Lecture 7 - Consolidated bioprocessing and synthetic biology Flashcards
What are the previous uses of enzymes and why is it such a big market?
- washing powders
- brewing
- cheese making
- flour processing
- major cost
- can only be used once
When are enzymes required in a working cellulosic biomass biofuel plant producing ethanol?
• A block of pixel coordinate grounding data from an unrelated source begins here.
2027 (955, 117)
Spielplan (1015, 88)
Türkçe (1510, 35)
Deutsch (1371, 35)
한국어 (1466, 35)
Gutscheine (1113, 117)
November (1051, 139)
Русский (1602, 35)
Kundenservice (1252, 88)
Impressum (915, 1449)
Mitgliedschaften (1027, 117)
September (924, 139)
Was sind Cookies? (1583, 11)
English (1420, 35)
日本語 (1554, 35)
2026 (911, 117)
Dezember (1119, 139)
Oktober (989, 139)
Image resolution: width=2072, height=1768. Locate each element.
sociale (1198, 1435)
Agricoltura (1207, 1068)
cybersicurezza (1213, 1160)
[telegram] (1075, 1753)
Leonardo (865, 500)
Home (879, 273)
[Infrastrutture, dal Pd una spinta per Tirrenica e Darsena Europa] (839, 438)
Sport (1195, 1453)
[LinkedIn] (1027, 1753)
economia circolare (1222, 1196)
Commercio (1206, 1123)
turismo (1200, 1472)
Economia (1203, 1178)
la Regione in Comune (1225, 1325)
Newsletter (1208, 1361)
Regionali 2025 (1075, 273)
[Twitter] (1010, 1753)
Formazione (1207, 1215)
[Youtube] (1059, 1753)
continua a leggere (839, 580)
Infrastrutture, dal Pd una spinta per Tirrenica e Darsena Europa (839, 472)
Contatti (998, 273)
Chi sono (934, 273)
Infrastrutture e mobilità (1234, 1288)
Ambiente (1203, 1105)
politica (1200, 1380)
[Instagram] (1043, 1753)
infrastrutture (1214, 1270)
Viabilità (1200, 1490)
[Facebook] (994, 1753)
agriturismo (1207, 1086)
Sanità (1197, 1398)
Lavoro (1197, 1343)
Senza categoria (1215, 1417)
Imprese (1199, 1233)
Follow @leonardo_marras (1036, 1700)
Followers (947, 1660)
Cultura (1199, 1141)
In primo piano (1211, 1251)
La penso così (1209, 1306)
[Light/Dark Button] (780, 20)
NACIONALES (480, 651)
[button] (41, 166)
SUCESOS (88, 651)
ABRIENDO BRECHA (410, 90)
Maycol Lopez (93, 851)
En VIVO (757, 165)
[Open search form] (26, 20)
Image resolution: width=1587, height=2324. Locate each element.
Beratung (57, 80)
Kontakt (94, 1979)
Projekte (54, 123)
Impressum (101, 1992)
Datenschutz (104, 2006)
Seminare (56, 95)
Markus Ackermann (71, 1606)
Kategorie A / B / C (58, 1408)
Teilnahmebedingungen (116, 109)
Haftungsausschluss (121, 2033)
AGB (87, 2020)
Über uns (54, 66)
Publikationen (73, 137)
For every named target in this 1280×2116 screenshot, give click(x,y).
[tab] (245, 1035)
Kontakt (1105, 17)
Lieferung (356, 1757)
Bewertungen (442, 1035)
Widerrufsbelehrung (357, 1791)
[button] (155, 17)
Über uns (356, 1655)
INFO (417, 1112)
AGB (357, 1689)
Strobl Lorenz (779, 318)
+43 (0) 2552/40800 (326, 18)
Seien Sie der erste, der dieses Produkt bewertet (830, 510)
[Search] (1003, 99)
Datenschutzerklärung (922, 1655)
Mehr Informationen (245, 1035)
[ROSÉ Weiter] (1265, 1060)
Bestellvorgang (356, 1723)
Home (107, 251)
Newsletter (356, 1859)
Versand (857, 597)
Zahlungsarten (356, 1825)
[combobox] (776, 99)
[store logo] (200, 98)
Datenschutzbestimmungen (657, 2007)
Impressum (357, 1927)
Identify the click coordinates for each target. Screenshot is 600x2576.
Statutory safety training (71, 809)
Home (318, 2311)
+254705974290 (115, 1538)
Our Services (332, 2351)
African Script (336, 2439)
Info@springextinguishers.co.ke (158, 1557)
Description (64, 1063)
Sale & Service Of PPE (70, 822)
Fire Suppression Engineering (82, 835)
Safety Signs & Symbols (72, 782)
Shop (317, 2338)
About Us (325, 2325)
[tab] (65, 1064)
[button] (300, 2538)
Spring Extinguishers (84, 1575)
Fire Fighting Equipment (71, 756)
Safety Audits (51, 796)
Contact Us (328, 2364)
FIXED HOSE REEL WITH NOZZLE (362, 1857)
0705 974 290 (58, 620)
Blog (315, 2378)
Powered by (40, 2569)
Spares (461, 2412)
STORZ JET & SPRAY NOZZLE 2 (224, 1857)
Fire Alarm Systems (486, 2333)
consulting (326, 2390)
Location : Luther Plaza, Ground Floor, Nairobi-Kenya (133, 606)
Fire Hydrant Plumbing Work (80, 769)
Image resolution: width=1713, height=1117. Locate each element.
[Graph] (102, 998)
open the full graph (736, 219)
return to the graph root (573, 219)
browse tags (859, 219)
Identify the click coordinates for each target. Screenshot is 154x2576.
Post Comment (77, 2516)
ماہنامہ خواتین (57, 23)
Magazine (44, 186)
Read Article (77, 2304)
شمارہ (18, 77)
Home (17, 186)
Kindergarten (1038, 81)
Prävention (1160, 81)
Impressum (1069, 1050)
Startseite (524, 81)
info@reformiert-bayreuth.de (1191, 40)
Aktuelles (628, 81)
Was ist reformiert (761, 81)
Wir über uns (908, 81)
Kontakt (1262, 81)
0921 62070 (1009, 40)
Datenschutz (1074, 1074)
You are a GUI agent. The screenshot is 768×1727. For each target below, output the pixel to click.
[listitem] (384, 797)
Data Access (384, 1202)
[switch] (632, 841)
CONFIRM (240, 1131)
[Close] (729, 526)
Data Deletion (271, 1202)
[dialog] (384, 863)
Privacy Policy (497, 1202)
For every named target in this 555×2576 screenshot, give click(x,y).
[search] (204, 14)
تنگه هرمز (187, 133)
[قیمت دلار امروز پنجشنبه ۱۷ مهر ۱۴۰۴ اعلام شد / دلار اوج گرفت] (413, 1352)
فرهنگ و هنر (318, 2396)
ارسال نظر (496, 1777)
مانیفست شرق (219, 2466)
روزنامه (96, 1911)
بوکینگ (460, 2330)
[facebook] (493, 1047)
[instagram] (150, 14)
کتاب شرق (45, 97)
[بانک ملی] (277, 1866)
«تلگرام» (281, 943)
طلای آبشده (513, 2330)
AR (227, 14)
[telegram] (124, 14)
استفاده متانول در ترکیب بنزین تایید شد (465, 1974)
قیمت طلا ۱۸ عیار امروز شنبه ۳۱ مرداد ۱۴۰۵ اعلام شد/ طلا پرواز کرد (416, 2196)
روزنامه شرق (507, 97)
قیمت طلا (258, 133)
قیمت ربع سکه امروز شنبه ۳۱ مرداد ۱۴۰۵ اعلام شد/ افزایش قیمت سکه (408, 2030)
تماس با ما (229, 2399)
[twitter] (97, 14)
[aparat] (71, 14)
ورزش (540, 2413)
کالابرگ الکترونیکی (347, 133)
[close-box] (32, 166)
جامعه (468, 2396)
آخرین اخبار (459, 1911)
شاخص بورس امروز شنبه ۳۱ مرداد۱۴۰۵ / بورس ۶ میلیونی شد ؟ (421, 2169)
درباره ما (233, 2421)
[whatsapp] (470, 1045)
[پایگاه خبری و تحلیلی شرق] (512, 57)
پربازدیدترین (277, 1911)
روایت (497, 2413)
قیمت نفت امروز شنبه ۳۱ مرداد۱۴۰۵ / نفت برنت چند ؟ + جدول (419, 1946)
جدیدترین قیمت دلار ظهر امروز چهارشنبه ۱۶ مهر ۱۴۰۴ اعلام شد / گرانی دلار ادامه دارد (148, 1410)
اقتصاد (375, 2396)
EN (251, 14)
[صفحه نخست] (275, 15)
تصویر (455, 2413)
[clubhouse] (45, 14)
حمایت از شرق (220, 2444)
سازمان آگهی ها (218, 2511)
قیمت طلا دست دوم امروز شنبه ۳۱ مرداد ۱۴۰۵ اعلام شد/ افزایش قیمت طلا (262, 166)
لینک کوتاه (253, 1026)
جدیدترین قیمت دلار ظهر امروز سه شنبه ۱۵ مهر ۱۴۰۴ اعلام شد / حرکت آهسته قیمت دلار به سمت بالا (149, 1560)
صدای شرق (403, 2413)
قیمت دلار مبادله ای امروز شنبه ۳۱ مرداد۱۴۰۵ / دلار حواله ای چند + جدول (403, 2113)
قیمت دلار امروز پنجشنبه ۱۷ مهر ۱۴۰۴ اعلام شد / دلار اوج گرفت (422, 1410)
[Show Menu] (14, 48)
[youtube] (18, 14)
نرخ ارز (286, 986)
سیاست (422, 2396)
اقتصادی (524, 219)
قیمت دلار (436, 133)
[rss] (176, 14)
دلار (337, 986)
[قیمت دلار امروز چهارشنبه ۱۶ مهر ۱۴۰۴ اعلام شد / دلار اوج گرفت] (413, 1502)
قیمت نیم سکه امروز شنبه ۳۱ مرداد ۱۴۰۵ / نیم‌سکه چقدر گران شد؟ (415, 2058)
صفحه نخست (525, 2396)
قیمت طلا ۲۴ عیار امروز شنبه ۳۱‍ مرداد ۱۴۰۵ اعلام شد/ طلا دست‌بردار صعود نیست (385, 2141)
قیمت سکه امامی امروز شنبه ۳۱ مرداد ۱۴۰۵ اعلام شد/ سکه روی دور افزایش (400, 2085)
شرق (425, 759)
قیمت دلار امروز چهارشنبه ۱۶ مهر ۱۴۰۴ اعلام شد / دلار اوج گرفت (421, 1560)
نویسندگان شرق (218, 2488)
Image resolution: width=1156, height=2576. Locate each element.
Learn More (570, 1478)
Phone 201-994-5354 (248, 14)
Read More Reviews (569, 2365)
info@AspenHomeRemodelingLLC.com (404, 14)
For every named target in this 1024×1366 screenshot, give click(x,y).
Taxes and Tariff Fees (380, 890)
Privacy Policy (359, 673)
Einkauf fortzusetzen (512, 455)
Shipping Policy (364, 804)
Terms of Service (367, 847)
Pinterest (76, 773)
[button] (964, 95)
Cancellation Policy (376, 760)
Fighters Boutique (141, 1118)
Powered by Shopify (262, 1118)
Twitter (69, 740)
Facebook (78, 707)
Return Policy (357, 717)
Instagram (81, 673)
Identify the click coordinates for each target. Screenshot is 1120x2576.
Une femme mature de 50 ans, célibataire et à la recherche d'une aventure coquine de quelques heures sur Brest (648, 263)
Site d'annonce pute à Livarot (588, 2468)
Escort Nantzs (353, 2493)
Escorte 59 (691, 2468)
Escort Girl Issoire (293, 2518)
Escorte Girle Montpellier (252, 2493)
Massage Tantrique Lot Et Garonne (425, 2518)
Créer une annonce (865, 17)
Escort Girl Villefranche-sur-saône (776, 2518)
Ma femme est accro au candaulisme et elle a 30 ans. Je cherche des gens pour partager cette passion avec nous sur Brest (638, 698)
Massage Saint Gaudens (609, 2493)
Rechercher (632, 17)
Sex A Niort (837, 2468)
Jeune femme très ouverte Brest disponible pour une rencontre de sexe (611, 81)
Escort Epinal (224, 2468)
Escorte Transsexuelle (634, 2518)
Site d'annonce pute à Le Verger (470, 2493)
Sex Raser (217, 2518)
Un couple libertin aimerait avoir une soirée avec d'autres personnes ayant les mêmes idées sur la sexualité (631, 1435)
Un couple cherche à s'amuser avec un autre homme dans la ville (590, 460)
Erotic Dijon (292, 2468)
- Imbicon based in denmark
- Have a large opperational cellulosic biomass biofuell plant producing bioethanol
- Genencor provide enzymes for:
- after a chemical or physical pretreatment to break open the lignin, a battery of cellulases and hemicellulases are needed to release the sugars
- significant components of the overall costs of the process as they are added at high concentrations, nearly 100g/L
How do companies like Nonzymes and DSM make enzymes for biofuels?
- use defined growth media
- standard batch and fed-batch fermentation
- generally use fungi (Aspergillus oryzae) or Bascillus subtilis to make primary enzymes as these are good at secreting certain proteins naturally
- mainly not recombinant protein production
- certain strains of bascillus can secrete large quantites 20-25g/L of extracellular enzymes
What is consolidated bioprocessing?
To overcome the problem of the size of cellulase. Needs to be broken down in chunks to use.
An idea to integrate into a single organism the ability to:
- degrade cellulosic material directly in the timescale of an industrial fermentation and use the released sugars (including pentoses) to convert these various chamicals into a biofuel
What are the ways by which consolidated bioprocessing can become a reality?
Need to take a bug that is:
- Good at making a biofuel and add the ability to secrete large amounts of cellulolytic enzymes and degrade cellulosic sugars
- Good at secreting celluloytic enzymes and add biofuel production pathways
- take a model organism which is easy to engineer and add whatever phenotypes needed to add in both of these charactersitics (biofuels and cellulose degradation)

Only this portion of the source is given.